#### Recorded information:
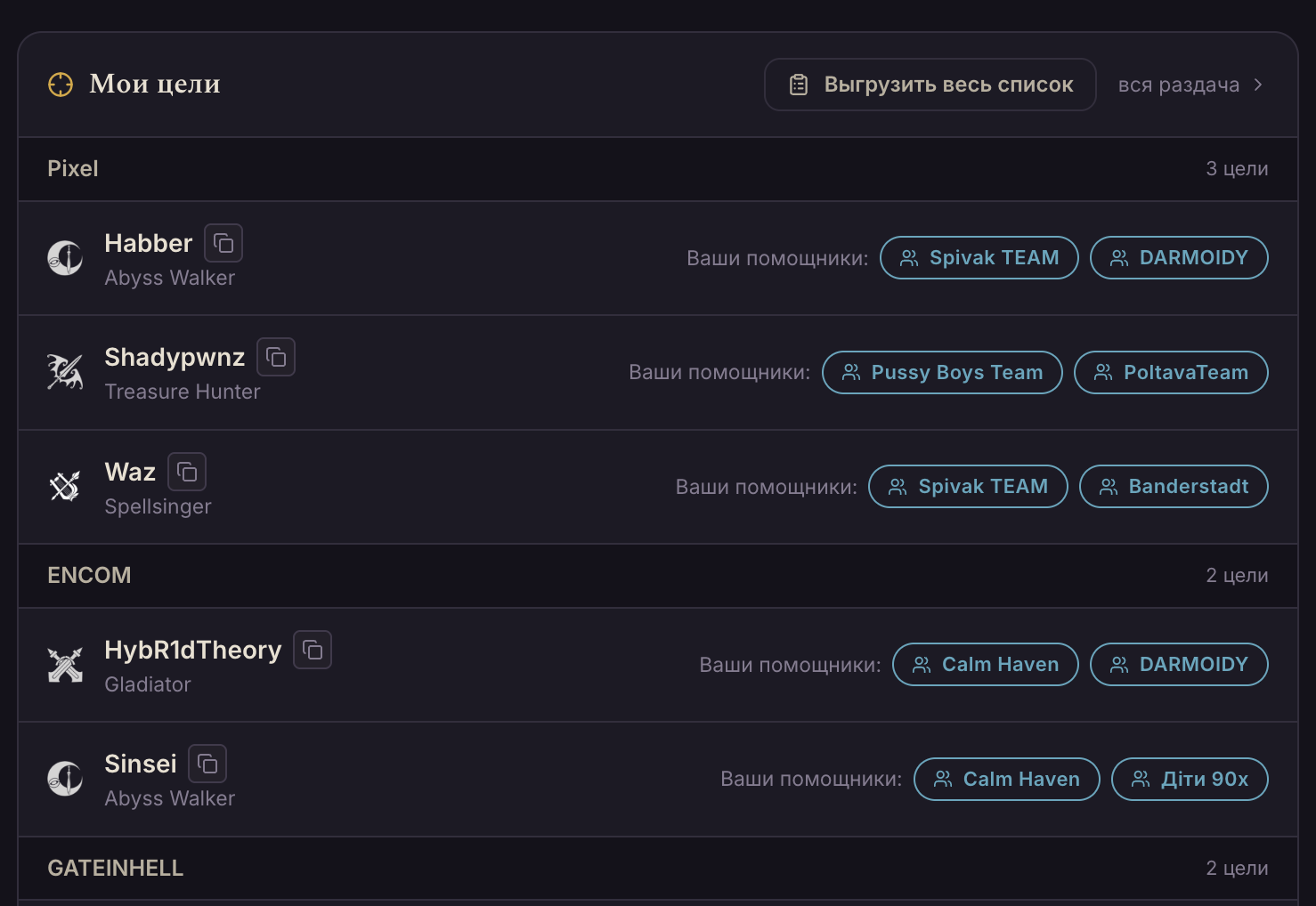
Task: Click Habber's Abyss Walker class icon
Action: [65, 258]
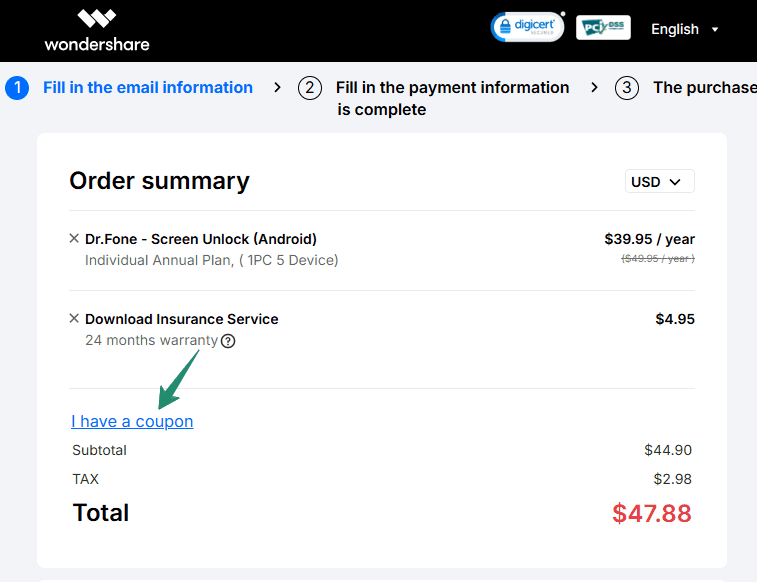Click the Order summary heading
Image resolution: width=757 pixels, height=582 pixels.
point(159,181)
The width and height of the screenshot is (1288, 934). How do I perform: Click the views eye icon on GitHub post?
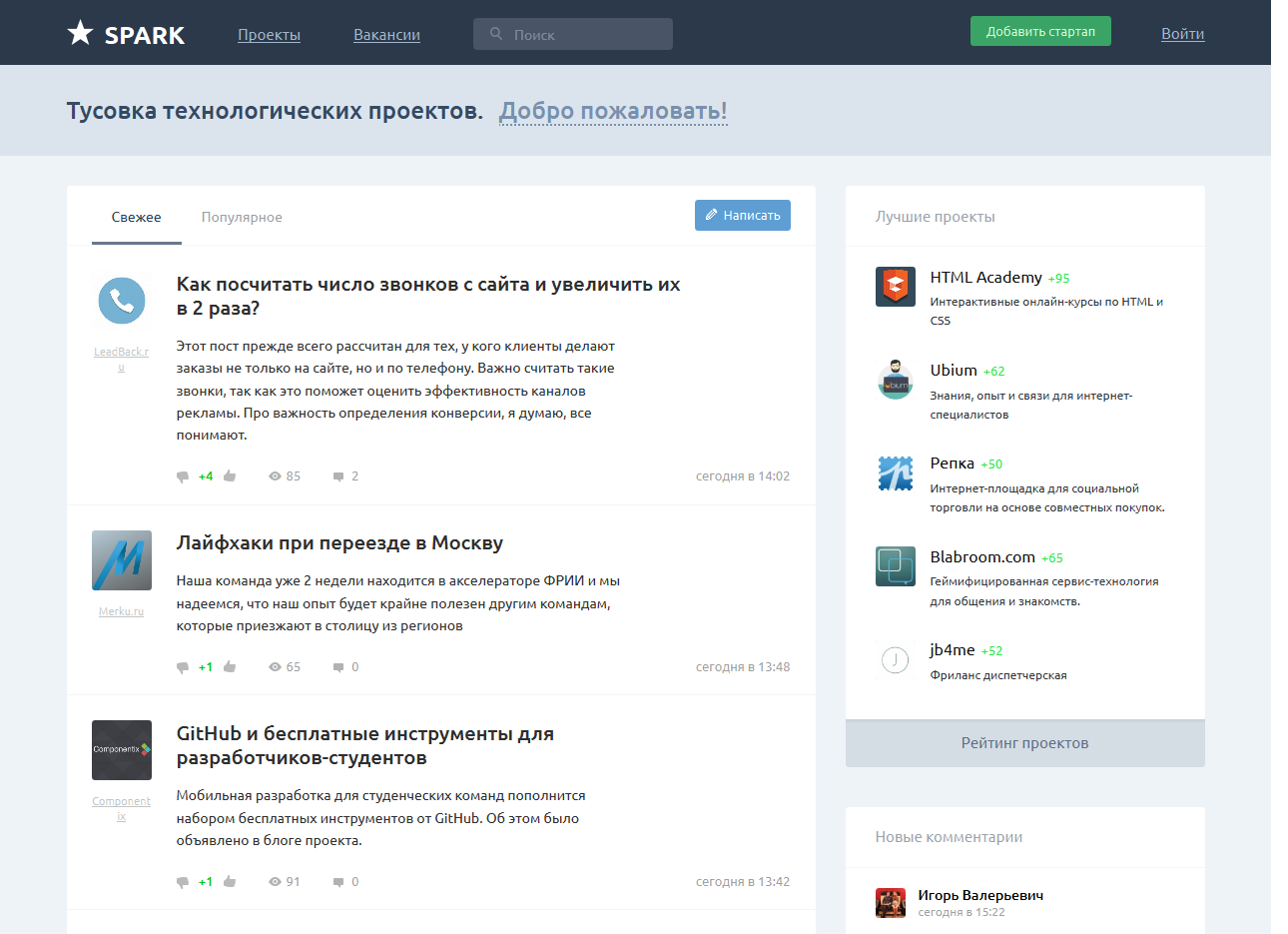point(275,881)
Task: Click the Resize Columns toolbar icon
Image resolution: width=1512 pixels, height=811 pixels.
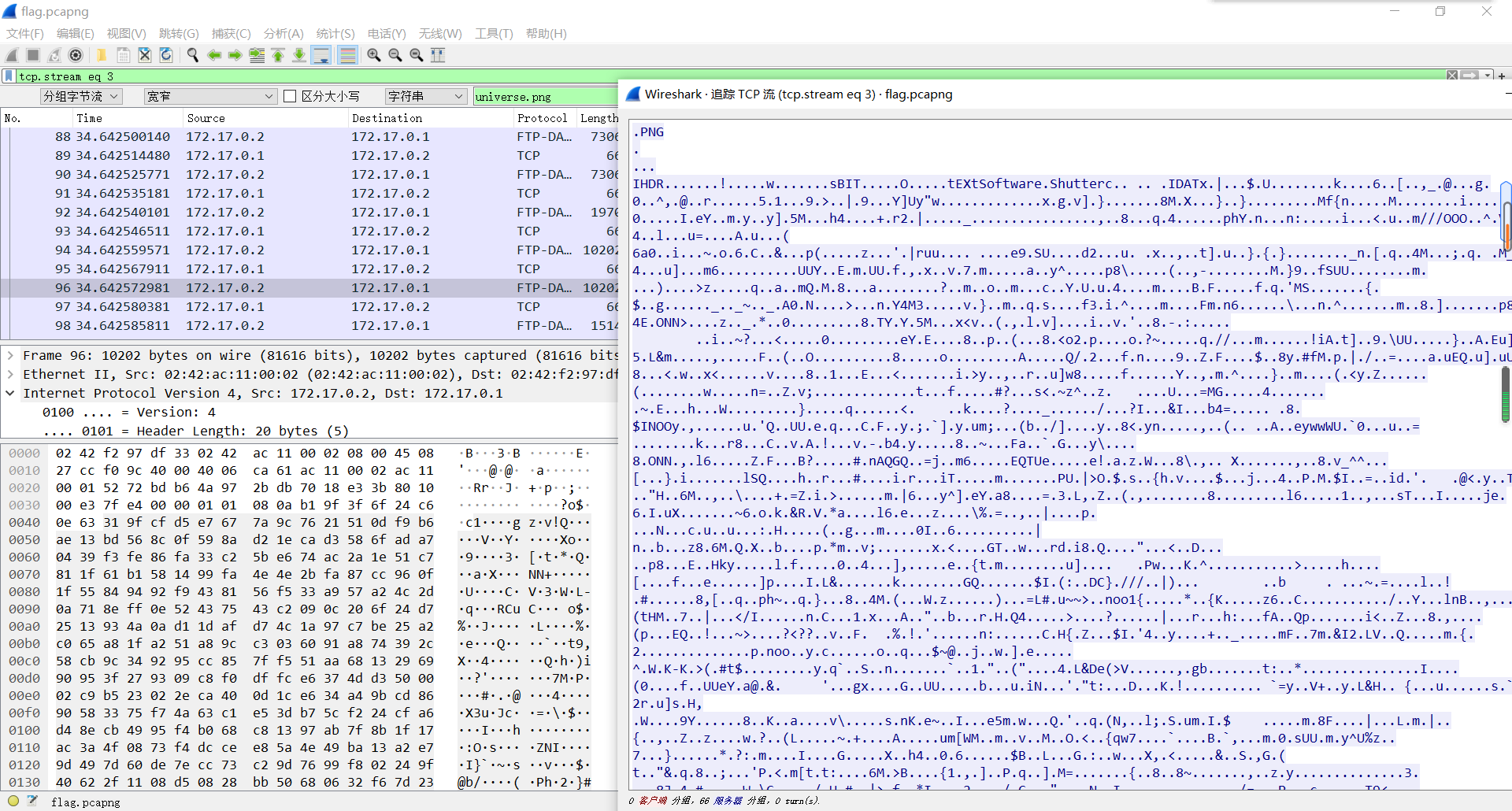Action: coord(438,55)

#### Brief:
Nothing but the lines from the one containing "The width and" through the last line of the listing should be copied, each word for word and without pictures.

#### Your solution:
The width and height of the screenshot is (1288, 934). How do I perform: Click the views eye icon on GitHub post?
point(275,881)
Task: Click the Resize Columns toolbar icon
Image resolution: width=1512 pixels, height=811 pixels.
Action: coord(438,55)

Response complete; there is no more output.